Good posture and the right walking technique are beneficial, as they help:
- improve balance and stability, which reduces the risk of injury
- reduce muscle aches and fatigue
- maintain proper bone and joint alignment
- reduce wear and tear of your joints, muscles and ligaments
- prevent or reduce neck, back, hip or leg pain
Being mindful of how you move is all it takes, as walking with good posture and the right technique is not difficult. Good posture while walking also exudes confidence.
Simple guidelines for walking properly
Walking is not just an activity that involves your legs, as many presume. Let’s see which body parts are involved in walking.
- Your head and neck
Focus on standing tall with the neck straight, chin tucked in and ears aligned above your shoulders, i.e., don’t slouch forward. Imagining your head being pulled up by an invisible string may help.
- Your spine (back)
Moving down, the focus should be on keeping your spine straight in an elongated position while you walk.

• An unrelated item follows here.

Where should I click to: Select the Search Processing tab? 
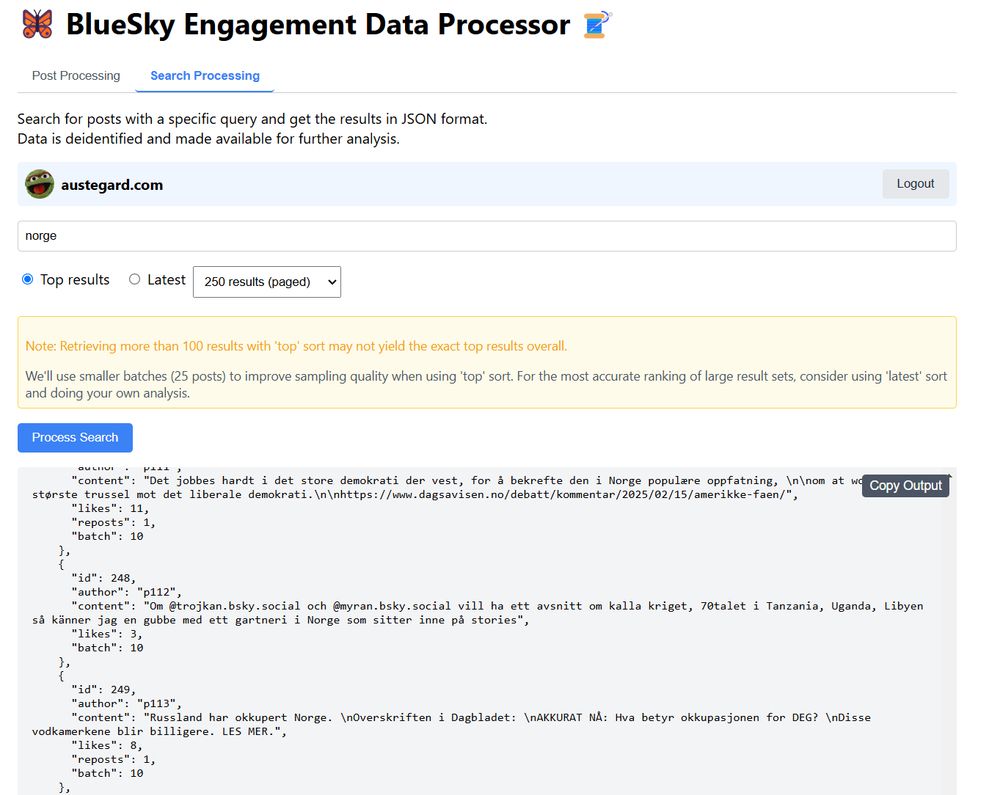click(x=204, y=75)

Again, try not to slouch or hunch, as this can put pressure on your back muscles and spinal cord.
- Your shoulders
Your shoulders should be correctly aligned while walking. Here’s a simple tip on how to check if they are in the correct position:
Raise or shrug your shoulders as high as you can, and then let them fall back in a relaxed position. A shoulder shrug relieves shoulder tightness, and re-positions your shoulders back into a natural position. This allows your arms to move freely.
Remember to relax your shoulders while walking. When some people start picking up the pace, they automatically allow their shoulders to get into a raised, tensed-up position.

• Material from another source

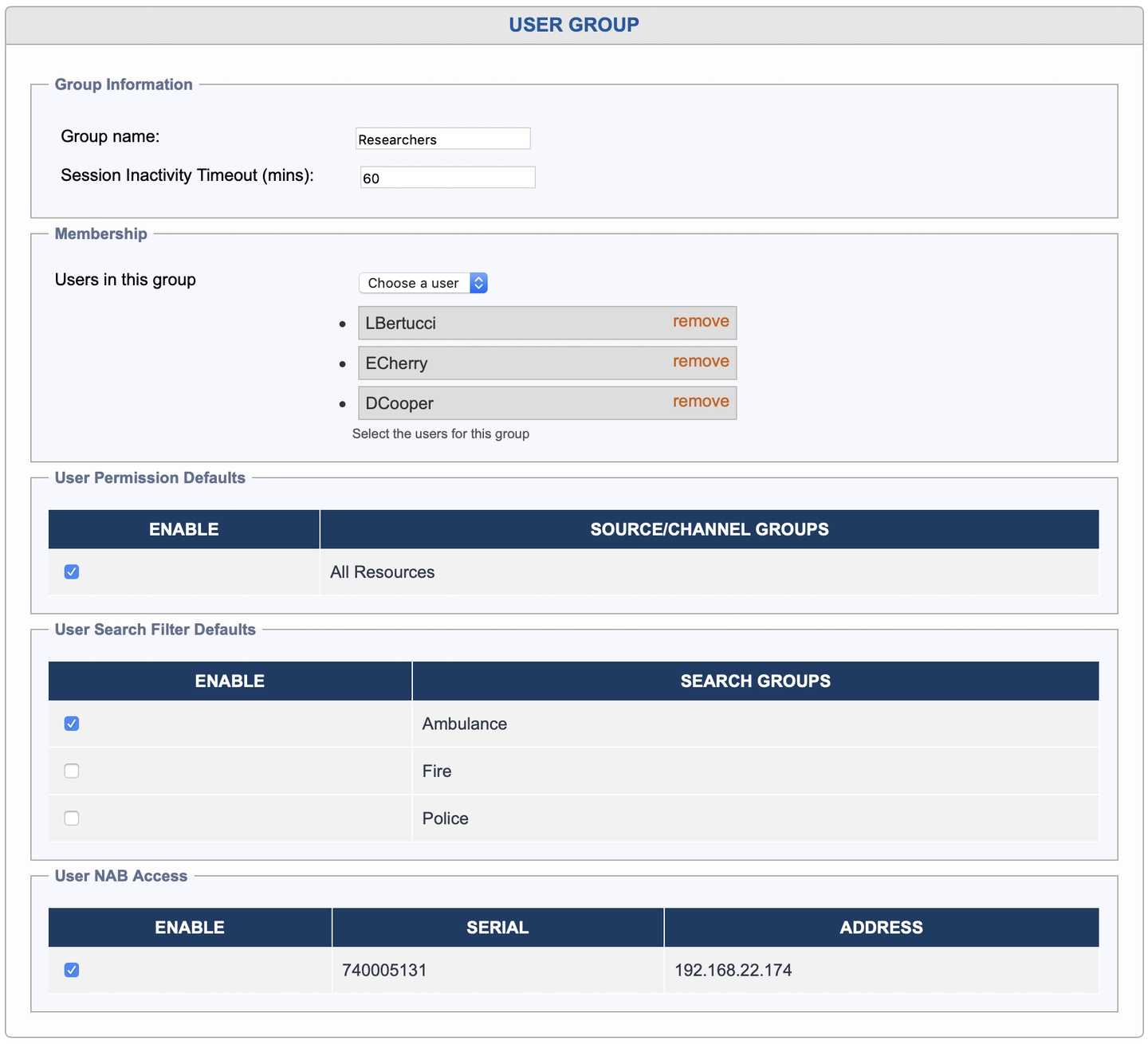Disable the Ambulance search group

point(72,724)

Do shoulder shrugs every now and then to ensure your shoulders are relaxed and correctly positioned. You can even do this movement if you spend long hours at your desk.
- Your core
Your core muscles play an important role when you move or walk. Focus on engaging (or tightening) your core muscles as you walk. Do this by pulling in your belly button towards your spine. A tight core helps relieve pressure on your back and also maintains your balance and stability.
Remember to breathe normally while engaging your core!
- Your arms
While walking, loosely swing your arms forward and backward below 45° at the sides of your body. Swing the arms from the shoulders, not the elbows. Don’t swing your arms across your body or your chest or swing up too high, as you may accidentally swipe a fellow walker with your enthusiastic swinging.
- Your feet
A study done in the Journal of Experimental Biology found walking heel-to-toe is much more efficient than walking toe-to-heel, as the latter takes up nearly twice as much energy compared to the former. So, if you are a toe-to-heel walker, a change in walking style will prevent unnecessary energy loss. Be mindful and maintain a steady gait.
A few tips on what to avoid doing while on your walk
- Avoid looking down – frequently looking down at your feet or mobile phone can cause unnecessary neck strain
- Take short strides – medical research has shown over-striding (taking big steps) stresses the lower leg joints.
- Maintain good posture – to avoid back and shoulder strain, avoid slouching. Remember to keep the spine elongated and engage the core.
- Use proper walking shoes – wear shoes with good heel and arch support. Shoes should also be well cushioned to absorb the shock when your feet hit the ground.
Readers, especially those with current medical issues, are always advised to consult their doctor before engaging in any form of exercise, as the information contained in this article is not to be taken as medical advice.